Miers' Constitutional Law Experience

The Wall Street Journal (electronic version available to subscribers only, I'm afraid) published a front page article today on what, so far as I've heard, was the only constitutional law case Harriet Miers ever argued:

Amid 2000 Election Turmoil, Harriet Miers Took On A Constitutional Battle By JESS BRAVIN Staff Reporter of THE WALL STREET JOURNAL October 7, 2005; Page A1 WASHINGTON -- President Bush cites many accomplishments of Harriet Miers to explain her nomination to the Supreme Court. One the White House doesn't mention is her successful argument during the disputed 2000 election that Dick Cheney is definitely not a Texan.

The way she did that was striking: Her legal team successfully persuaded a judge to take what her brief described as a "broad and inclusive" reading of the Constitution. That runs counter to a conservative tradition of legal interpretation that calls for a relatively narrow reading of constitutional texts. President Bush has long championed that philosophy, and much of his conservative base -- now hungry for clues about the little-known Ms. Miers -- has been eager for a Supreme Court nominee in that mold....

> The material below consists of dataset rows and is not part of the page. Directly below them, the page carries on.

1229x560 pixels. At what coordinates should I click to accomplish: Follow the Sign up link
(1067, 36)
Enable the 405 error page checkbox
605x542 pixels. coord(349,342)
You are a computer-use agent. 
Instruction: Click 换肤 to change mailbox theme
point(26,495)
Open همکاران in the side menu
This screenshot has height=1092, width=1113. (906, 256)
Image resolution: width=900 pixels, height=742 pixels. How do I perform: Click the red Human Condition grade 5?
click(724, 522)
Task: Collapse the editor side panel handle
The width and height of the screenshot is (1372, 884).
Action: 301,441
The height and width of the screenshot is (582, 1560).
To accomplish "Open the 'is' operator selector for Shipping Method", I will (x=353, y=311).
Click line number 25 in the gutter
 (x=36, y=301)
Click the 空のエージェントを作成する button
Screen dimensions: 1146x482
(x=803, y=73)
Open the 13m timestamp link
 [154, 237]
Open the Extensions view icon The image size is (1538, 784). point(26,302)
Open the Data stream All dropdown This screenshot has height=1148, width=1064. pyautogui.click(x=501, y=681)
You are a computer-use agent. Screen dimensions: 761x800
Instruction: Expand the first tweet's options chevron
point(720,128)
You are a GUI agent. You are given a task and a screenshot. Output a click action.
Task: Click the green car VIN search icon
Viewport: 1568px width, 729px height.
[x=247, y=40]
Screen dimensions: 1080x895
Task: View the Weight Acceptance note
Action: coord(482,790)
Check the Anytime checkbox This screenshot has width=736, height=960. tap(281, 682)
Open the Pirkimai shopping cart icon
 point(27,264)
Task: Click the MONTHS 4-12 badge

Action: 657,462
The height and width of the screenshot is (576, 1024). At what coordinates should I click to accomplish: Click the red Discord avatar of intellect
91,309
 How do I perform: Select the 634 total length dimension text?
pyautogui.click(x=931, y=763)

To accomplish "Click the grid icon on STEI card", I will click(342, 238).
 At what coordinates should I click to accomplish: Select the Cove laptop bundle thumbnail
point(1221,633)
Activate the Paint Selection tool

The section of the Constitution at issue is the relatively obscure 12th Amendment, overshadowed by its neighbor, the 13th, which abolished slavery after the Civil War. Ratified after the disputed 1800 election, the 12th lays out a number of regulations for the Electoral College. The rule in question says a state's delegation can't vote for presidential and vice presidential candidates who are both from electors' home state.

The 12th Amendment sat silently on the books for 196 years until the Bush-Cheney ticket, after falling 543,895 votes short of the Gore-Lieberman ticket, nevertheless stood poised to claim 271 electoral votes to the Democrats' 266.

Annoyed by that prospect, three Texas voters filed suit under what they called the Constitution's Habitation Clause, seeking to prevent the state's 32 electoral votes from going to the Republicans. George W. Bush, then the state's governor, didn't deny his Texas standing, despite being born in Connecticut. But the plaintiffs also alleged that Mr. Cheney lived in Dallas as chief executive of Halliburton Co. Mr. Cheney contended he was a Wyomingite.


Essentially, she argued that although Cheney owned a house in Texas, had two cars registered there, and until very recently had been registered to vote there, that the idea of "residence" in 2000 was very different from in 1800, and so for constitutional purposes he should not be considered a Texas resident.

Now, I'm not necessarily saying her argument was a travesty that proves she's another Souter. Basically, she was just trying to get her client off. (It does strike me as awfully careless of Bush and Cheney not to have noticed the problem till that late.) But it does strike me as interesting/amusing that this is the only constitutional law paper trail that Miers has, when we were promised an originalist on the order of Thomas or Scalia.